Your assignment
Starting at the line that contains "Haberler ve Duyurular (598, 1508)", restate every line word for word through the end of the entries.

⁂

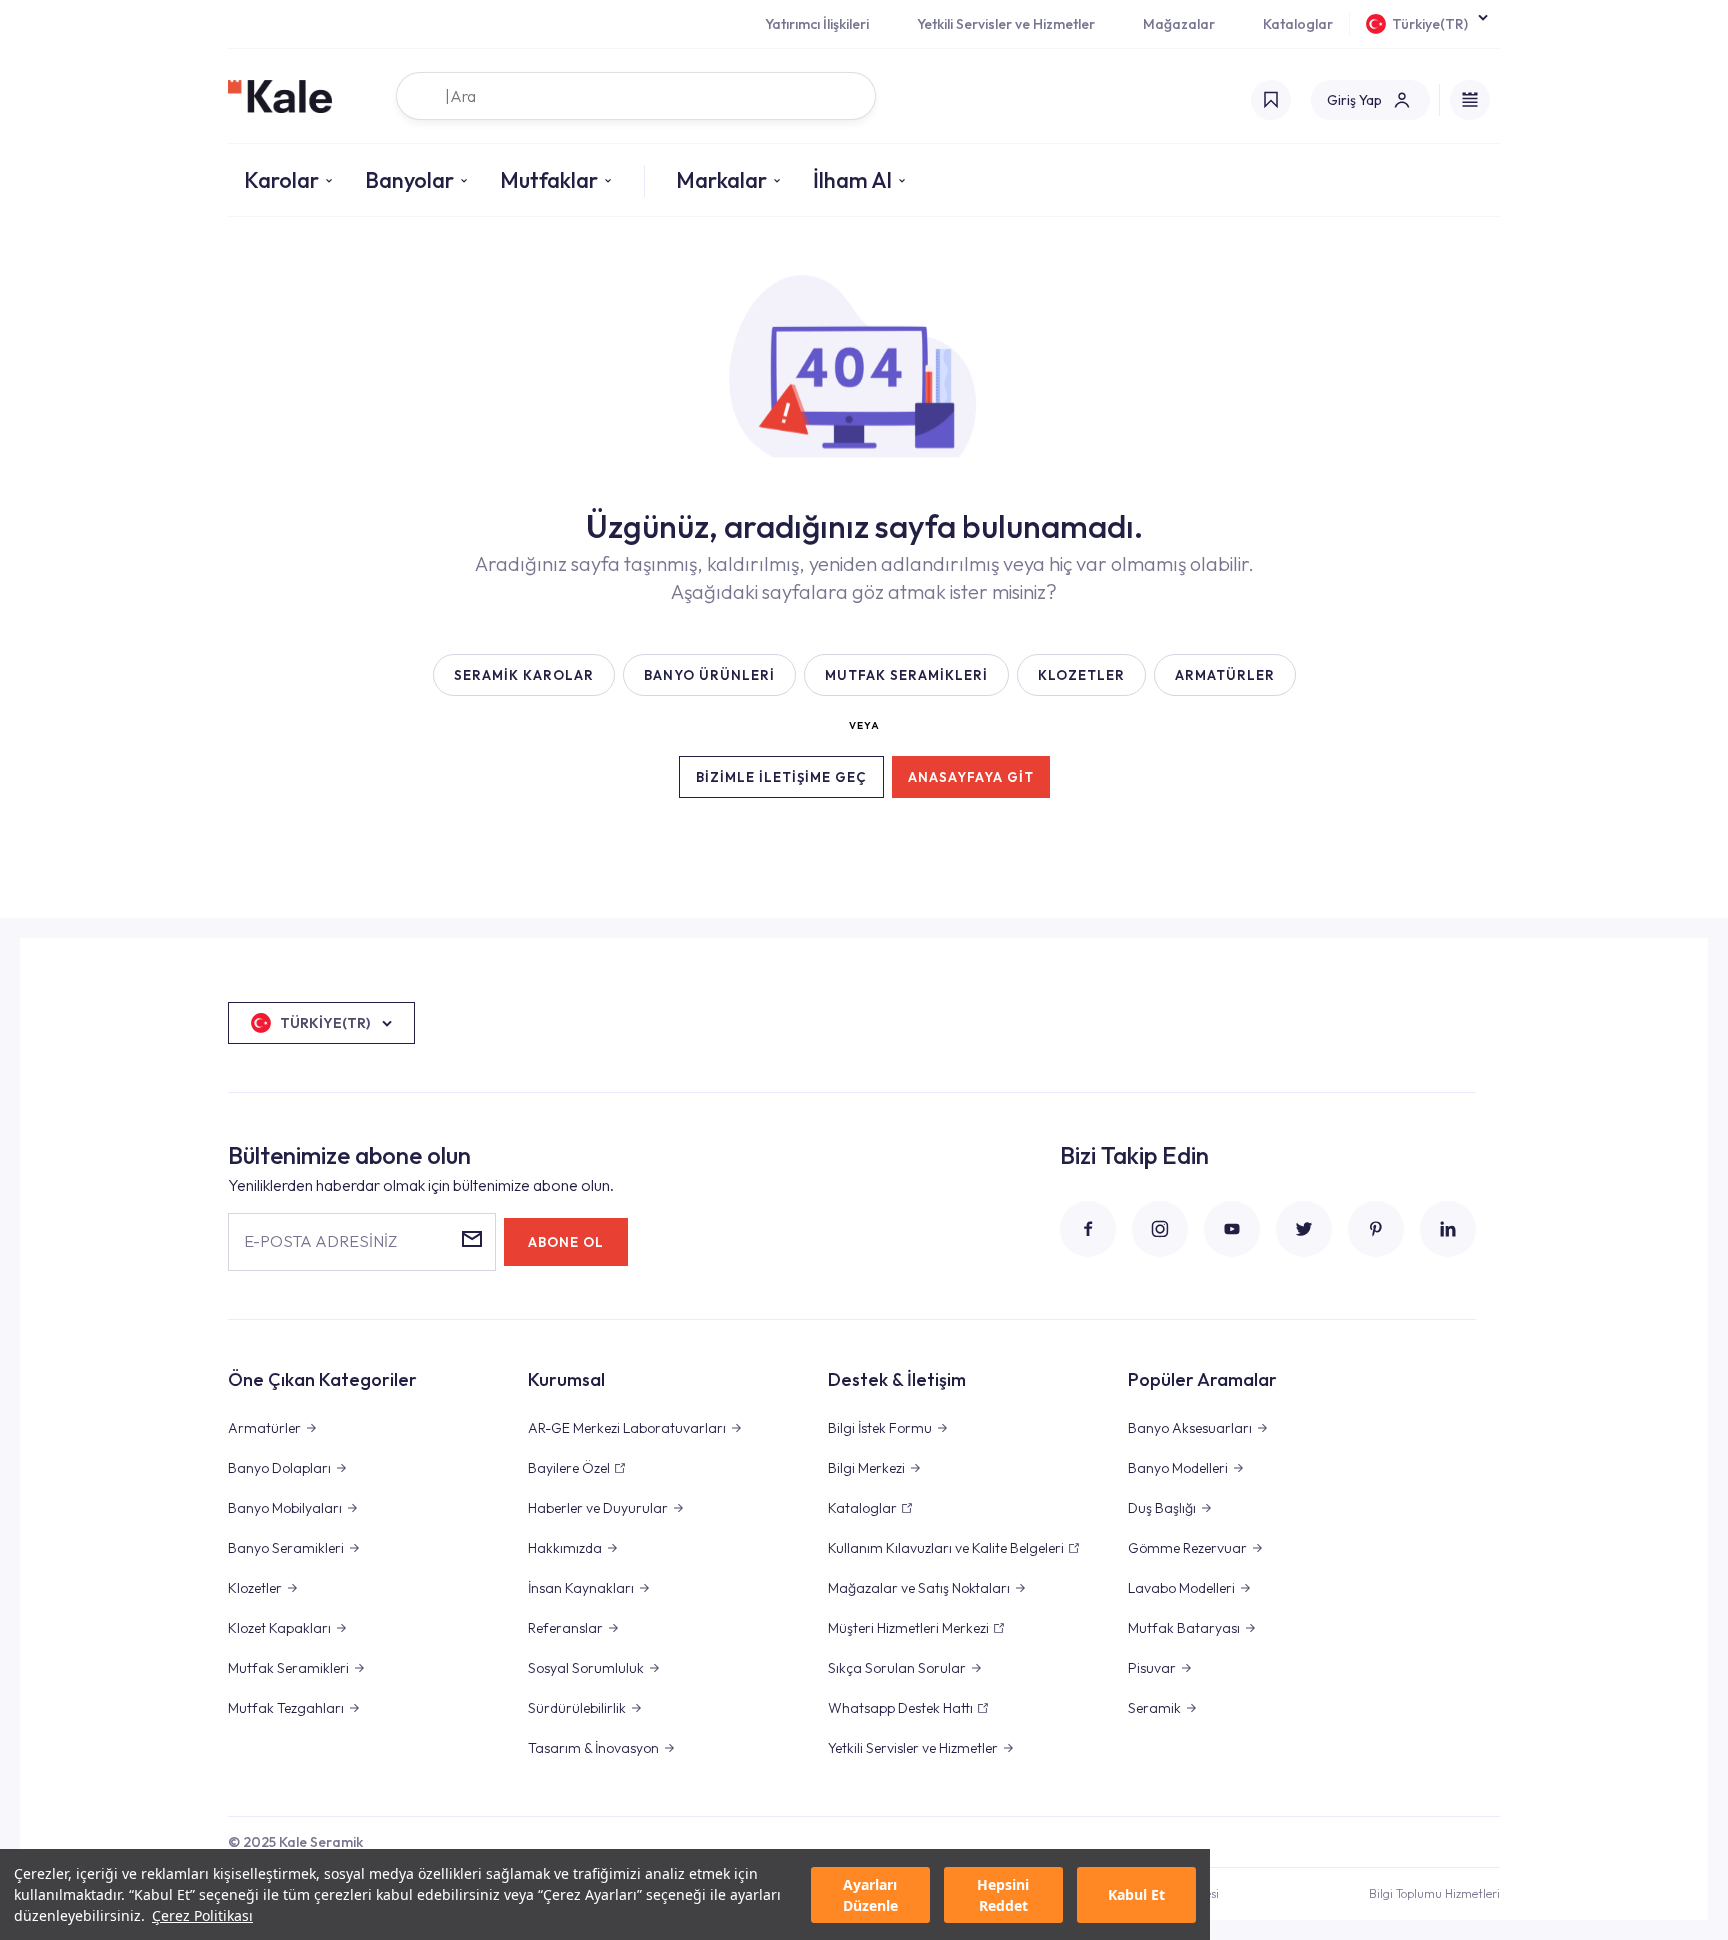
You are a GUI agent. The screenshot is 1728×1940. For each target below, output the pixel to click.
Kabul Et (1136, 1894)
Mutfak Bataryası (1184, 1628)
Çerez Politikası (202, 1915)
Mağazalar (1179, 24)
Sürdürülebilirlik (577, 1708)
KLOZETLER (1081, 675)
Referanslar (565, 1628)
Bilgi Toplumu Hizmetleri (1434, 1893)
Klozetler (255, 1588)
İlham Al (852, 180)
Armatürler (264, 1428)
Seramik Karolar (524, 675)
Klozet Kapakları (279, 1628)
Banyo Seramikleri (286, 1548)
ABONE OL (566, 1242)
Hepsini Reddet (1003, 1895)
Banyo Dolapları (279, 1468)
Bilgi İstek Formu (880, 1428)
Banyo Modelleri (1178, 1468)
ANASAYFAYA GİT (971, 777)
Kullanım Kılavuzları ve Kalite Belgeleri (946, 1548)
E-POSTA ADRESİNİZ (320, 1241)
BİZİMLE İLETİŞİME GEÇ (781, 777)
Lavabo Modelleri (1181, 1588)
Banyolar (409, 180)
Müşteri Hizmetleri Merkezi (908, 1628)
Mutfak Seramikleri (288, 1668)
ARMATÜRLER (1225, 675)
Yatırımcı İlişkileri (817, 24)
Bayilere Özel (569, 1468)
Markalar (721, 180)
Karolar (281, 180)
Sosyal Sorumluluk (586, 1668)
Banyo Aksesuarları (1190, 1428)
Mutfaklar (549, 180)
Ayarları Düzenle (870, 1895)
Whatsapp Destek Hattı (900, 1708)
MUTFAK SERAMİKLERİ (906, 675)
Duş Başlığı (1162, 1508)
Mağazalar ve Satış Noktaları (919, 1588)
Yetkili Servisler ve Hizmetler (1006, 24)
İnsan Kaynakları (581, 1588)
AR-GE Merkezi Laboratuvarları (627, 1428)
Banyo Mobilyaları (285, 1508)
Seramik (1154, 1708)
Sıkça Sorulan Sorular (897, 1668)
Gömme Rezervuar (1187, 1548)
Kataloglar (1298, 24)
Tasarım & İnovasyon (593, 1748)
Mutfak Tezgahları (286, 1708)
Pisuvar (1152, 1668)
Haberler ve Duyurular (598, 1508)
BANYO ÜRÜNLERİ (709, 675)
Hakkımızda (565, 1548)
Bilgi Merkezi (866, 1468)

⁂

Exercise output
Haberler ve Duyurular (598, 1508)
BANYO ÜRÜNLERİ (709, 675)
Hakkımızda (565, 1548)
Bilgi Merkezi (866, 1468)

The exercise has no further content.